While it wasn’t one of the biggest hits I was involved with, it’s a song that people clearly remember from that time. A couple years ago at one of my solo acoustic shows, in between songs, I heard a woman’s voice yell out “Edge of a Broken Heart!” So, I sang a chorus from it, and the whole audience cheered.
18 “BURNING OF THE HEART” (THE RICHARD MARX AMENDMENT)
“Don’t Mean Nothing” launched my career quickly and decidedly. As soon as the song began to peak on the charts, we readied my follow-up single, “Should’ve Known Better” by shooting a video in downtown LA and within a few weeks, the new single was climbing the charts and passing “Don’t Mean Nothing” on its way down. The same thing happened with the next two singles, “Endless Summer Nights” and “Hold On to the Nights.” Each single did progressively better on the charts, with “Hold On” reaching number 1 in the summer of 1988.
In addition to the success of the album and its singles, I toured exhaustively for fifteen months, starting
in small clubs while promoting “Don’t Mean Nothing,” graduating to larger clubs (with dressing rooms!) and opening for bands like REO Speedwagon and Night Ranger at outdoor amphitheaters, to playing smaller theaters and eventually headlining the same amphitheaters I’d played the summer before as an opener. It was a slow and steady build, and I worked my ass off, sometimes doing as many as thirteen and fourteen nights in a row with many of those days having two shows in a day. I was twenty-three, healthy, hungry, and laser-beam focused.

◆ **DATA PROVIDED**:
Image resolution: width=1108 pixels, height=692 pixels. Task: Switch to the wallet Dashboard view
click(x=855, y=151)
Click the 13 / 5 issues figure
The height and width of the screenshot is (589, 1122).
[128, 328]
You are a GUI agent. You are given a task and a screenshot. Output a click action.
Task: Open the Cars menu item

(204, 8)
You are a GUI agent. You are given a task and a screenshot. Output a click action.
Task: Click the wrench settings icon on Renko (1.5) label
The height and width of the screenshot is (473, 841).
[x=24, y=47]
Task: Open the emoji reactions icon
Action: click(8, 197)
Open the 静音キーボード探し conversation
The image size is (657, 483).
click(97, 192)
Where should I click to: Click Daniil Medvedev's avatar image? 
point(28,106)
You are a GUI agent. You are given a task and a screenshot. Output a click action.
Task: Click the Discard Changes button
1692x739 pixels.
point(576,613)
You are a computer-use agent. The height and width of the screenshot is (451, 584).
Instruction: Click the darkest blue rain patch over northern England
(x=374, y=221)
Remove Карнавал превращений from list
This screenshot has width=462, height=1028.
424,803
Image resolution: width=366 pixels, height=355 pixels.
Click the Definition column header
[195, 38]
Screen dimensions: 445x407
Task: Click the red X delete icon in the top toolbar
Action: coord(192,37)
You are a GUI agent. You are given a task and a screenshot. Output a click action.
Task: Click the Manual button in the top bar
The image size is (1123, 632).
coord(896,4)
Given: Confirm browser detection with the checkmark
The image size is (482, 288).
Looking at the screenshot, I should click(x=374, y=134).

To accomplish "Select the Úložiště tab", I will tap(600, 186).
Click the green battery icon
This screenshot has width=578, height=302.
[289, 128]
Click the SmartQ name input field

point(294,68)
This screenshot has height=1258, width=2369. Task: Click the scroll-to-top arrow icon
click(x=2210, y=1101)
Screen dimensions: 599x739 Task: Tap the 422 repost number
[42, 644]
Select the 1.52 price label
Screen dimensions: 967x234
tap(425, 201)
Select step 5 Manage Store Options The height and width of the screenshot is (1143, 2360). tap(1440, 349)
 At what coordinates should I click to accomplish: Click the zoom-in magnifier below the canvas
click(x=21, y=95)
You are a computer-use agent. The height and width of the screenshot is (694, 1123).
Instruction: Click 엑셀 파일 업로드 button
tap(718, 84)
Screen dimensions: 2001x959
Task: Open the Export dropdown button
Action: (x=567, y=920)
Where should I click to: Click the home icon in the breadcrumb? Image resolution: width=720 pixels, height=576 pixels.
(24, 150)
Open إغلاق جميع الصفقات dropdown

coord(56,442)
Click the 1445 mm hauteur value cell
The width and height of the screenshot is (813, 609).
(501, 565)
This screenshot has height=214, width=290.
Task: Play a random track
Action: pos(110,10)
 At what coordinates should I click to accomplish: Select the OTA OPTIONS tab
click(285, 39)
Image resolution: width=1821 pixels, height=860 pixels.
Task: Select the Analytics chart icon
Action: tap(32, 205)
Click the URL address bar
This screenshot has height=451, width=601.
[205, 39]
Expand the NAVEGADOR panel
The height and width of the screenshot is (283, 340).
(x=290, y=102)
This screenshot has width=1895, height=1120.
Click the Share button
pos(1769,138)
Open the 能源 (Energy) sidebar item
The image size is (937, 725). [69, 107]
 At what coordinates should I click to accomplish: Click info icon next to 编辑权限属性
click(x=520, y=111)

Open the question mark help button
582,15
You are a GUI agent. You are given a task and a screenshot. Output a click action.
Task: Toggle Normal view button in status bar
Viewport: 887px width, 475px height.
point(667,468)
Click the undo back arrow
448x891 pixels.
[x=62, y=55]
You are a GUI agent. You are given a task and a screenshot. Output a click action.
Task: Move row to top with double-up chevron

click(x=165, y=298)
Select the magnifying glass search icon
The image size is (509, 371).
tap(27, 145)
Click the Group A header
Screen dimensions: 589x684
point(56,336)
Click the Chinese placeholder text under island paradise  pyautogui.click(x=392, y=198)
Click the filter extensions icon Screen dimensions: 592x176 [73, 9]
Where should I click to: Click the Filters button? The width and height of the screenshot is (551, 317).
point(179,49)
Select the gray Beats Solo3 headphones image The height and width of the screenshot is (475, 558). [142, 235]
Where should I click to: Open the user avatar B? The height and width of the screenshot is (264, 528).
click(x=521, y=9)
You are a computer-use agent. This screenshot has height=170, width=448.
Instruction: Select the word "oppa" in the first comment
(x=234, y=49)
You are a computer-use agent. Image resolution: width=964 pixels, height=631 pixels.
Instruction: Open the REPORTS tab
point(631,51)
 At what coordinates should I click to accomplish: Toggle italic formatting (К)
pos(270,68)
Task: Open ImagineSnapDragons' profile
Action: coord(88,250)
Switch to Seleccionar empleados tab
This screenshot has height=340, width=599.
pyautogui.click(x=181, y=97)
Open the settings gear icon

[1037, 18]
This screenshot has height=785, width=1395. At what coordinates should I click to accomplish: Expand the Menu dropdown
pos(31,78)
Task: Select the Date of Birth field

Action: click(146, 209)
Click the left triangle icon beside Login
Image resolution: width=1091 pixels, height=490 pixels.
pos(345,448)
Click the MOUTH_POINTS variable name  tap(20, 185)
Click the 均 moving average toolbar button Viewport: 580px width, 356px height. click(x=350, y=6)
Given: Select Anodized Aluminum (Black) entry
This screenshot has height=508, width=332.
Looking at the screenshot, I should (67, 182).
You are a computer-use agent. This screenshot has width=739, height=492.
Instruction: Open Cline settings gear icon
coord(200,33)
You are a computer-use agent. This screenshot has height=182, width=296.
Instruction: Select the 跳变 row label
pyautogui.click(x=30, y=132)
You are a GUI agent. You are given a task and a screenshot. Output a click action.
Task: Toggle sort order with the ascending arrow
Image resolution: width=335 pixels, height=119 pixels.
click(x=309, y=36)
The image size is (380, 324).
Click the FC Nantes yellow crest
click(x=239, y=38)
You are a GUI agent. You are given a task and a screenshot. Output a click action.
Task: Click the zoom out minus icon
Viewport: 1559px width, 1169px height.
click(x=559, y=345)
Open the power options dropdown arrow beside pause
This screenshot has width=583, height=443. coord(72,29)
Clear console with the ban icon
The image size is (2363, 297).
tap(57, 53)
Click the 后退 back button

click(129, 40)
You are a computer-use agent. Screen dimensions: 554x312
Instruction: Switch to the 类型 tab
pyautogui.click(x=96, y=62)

◆ **PROBLEM DESCRIPTION**: In the passage about early hit singles and touring, which single reached number 1, and when?

◆ **SOLUTION FOR THIS EXERCISE**: "Hold On to the Nights" reached number 1 in the summer of 1988.